Compounding this effect is that there aren’t as many people talking about this aspect of a cycle that most of us in the startup community can certainly relate to. That’s why the “build in public” trend resonates with so many people and why those one-sided 16-paragraph success stories on LinkedIn are so made fun of.
Of course it’s inspiring to see the people we root for, succeed. But whether we’re conscious of it or not, it can leave a sour taste in our mouths when we read post after post of people describing the view exclusively from the crest of the wave. As for the troughs, beginners don’t often get to see examples of how their heroes ride these too, normalizing the journey.
You’ll see why I’m writing about this in the next section 👇🏼
In February I met up with Dexter, my friend and mentor.
One of the many wise suggestions he’s given me over the past year has been to start logging all of my wins and all of my setbacks. Emphasis on setbacks. Keeping a record of these landmarks, large and small, not only helps when looking back for nostalgia’s sake but can be a huge asset in keeping you grounded going forward.
Introducing our latest project at Buildergroop 🥁🥁:
“Part of what's difficult when starting out so young building projects and products is how isolating it is: alone in your room, coding or designing or brainstorming. People outside of your rabbit hole don't understand what you're building or why; they don't see the vision. They don't see all the work going into it, all the progress (and setbacks). Changelog is a solution to this very problem. Users are given a beautiful, easily shareable profile that houses their socials, their progress map, project updates, wins and losses, and resources shared.
Friends, parents, cousins, random people online, can now get a crystal clear picture of all your hard work and what it's producing. Makes ya feel good, documents your progress over time, makes other people impressed with you.
What an awesome thing this is.” - me pitching Changelog to my mom
Changelog will start rolling out in the next month. It integrates directly with Buildergroop’s community forum, allowing people already posting their wins, setbacks, project showcases, and resources to have an automatically updated profile on Changelog. Huge shoutout to Neesh, my go-to dev at Buildergroop for helping build Changelog from the ground up. Neesh and I will kick things off in the community by sharing some of our most recent setbacks. We’ll work on a BuilderBook article on how to navigate “the trough” in the next few months.
In other news…
At TKS, I worked on my second challenge project of the year. My team and I chose to focus on a real problem faced by Switch Health, a Canadian healthcare startup. Our prompt was to pitch a new product that uses biomarkers at home so you can diagnose and manage your conditions to dramatically reduce healthcare costs. You can check out our deck here - we’re waiting to hear back on whether or not we made it into the finals (wish us luck 🤞🏼).

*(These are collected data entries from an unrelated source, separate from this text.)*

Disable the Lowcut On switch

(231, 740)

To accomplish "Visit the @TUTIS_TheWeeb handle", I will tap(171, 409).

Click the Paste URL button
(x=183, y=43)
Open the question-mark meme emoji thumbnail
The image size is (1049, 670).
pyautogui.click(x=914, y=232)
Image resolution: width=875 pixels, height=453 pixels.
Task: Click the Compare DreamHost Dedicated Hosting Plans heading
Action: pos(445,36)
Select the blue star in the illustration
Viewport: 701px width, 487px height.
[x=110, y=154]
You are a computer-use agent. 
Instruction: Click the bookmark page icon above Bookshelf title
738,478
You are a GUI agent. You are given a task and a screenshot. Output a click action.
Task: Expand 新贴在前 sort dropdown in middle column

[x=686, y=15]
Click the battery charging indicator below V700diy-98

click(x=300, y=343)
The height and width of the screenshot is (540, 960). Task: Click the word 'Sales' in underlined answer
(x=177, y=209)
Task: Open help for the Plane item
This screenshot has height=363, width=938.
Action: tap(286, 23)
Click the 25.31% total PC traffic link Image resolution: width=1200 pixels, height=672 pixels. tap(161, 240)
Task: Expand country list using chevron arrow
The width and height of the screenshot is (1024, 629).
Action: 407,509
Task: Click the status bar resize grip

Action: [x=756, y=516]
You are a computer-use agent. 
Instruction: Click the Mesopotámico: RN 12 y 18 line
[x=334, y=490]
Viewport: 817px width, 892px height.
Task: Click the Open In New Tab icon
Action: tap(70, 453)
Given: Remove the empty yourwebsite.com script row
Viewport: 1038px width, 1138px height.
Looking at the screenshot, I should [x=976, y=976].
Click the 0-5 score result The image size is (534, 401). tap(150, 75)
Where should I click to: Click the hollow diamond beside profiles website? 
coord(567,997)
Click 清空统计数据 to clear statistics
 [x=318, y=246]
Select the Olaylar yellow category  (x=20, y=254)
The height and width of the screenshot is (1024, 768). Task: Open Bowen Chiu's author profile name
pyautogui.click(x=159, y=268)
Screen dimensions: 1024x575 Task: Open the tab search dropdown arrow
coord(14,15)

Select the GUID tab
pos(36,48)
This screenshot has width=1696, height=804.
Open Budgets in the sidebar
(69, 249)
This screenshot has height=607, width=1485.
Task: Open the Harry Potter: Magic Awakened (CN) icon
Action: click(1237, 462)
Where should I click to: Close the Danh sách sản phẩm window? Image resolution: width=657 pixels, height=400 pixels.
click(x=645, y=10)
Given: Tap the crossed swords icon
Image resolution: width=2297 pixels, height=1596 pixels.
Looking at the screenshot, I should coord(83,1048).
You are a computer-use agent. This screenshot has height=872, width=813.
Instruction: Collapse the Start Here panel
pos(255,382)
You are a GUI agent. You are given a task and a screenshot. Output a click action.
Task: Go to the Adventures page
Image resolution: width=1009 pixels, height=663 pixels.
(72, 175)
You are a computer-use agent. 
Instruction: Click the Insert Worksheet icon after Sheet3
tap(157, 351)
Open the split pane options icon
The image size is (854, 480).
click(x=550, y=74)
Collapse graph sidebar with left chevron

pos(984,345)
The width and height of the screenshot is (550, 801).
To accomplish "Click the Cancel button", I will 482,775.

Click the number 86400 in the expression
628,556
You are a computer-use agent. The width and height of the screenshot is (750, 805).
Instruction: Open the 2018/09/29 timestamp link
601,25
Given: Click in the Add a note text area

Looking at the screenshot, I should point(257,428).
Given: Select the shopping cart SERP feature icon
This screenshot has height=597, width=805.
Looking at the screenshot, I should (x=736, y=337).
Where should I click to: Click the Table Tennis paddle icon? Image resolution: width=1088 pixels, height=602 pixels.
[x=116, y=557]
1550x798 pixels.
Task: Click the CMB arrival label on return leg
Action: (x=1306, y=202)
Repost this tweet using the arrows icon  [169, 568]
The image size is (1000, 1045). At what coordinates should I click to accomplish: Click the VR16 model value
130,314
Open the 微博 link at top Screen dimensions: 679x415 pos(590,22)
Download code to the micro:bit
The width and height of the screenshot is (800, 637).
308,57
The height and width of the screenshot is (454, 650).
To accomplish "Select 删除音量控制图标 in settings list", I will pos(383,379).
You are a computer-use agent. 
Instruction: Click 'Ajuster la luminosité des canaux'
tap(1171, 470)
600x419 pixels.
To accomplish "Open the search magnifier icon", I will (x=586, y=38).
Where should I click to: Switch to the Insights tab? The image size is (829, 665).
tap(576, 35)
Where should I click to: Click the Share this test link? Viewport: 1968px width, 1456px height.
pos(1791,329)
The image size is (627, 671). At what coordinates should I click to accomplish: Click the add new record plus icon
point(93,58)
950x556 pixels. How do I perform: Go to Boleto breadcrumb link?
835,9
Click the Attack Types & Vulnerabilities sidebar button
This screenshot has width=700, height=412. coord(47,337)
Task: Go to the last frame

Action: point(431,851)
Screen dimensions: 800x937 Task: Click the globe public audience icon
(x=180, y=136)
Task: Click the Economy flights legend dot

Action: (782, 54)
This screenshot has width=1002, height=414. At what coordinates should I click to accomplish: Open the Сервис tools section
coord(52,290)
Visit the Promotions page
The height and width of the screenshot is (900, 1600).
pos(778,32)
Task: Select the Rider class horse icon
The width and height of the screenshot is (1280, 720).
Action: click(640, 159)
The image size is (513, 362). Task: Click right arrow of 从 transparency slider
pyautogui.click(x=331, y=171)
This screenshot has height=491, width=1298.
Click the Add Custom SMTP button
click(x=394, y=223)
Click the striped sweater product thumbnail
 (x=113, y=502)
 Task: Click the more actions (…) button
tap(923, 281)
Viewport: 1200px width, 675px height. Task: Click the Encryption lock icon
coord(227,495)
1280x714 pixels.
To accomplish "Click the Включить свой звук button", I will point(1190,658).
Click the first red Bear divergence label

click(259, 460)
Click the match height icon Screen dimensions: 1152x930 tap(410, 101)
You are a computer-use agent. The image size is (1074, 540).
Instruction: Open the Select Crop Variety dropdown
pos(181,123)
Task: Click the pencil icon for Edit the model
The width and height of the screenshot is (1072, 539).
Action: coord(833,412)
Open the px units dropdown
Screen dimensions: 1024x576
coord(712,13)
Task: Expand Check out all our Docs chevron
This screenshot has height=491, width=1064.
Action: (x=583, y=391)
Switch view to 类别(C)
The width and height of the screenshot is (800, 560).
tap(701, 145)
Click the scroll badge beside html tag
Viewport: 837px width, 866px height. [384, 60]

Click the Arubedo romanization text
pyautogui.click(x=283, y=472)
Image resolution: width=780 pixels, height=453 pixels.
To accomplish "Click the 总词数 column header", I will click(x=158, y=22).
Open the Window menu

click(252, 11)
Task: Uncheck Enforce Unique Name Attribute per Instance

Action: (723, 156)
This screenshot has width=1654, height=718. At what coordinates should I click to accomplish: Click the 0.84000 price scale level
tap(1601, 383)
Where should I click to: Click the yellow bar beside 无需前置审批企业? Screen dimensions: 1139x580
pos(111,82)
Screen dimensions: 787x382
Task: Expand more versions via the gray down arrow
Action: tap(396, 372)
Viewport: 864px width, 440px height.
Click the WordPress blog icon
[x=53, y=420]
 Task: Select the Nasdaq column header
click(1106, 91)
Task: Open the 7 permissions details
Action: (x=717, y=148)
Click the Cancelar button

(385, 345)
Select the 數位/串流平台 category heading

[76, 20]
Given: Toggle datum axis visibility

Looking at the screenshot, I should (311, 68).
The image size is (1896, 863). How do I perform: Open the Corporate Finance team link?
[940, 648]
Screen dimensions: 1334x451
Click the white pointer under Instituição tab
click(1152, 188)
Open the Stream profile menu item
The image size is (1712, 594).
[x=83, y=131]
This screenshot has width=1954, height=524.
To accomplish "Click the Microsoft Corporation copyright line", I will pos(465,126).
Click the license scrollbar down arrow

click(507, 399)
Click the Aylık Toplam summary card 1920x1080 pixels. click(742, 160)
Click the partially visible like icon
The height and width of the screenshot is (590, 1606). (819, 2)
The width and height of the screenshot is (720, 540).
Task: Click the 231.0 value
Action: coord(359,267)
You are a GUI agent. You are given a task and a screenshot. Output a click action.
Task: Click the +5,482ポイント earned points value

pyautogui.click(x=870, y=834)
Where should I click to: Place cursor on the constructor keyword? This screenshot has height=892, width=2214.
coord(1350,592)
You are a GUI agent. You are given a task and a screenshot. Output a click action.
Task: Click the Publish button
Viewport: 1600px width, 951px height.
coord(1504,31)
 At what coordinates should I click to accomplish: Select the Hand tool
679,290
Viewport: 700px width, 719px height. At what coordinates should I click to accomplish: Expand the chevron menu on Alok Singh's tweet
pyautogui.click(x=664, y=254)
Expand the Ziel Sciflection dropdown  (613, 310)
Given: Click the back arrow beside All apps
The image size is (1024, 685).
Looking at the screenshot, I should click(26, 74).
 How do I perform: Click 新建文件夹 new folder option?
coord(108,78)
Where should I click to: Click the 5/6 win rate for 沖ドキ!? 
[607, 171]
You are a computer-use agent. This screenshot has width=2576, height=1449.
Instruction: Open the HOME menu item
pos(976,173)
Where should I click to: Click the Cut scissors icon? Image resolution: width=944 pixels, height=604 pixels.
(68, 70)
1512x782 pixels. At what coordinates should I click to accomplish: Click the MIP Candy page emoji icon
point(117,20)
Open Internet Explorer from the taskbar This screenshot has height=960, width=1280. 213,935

Oh & also - the first community I started when I was 15, hit 10 THOUSAND members! I feel so lucky for everyone who helped me build Photography Lounge into what it is today.
4.5k+ members (12.5% increase)
1.3M+ messages (30% increase)
Photography Lounge 📸
10.5k+ members (12.9% increase)
5M+ messages (16% increase)
300k+ images sent (11.5% increase)
Must-watch shows and movies 🎞️
Minari, Amazon Prime Video
You People, Netflix
Poker Face, Peacock
The Friendship Recession, YouTube
Top-notch links and resources 🔥
The Age of the App is Over, Keeping Tabs
Why I Love Fermi Problems, Niraj Pant
UX University without the Fees, Built For Mars
I spent the last 3 months living on the Connecticut coast. It has been freezing and humid (mmmm great combo), but beautiful nonetheless.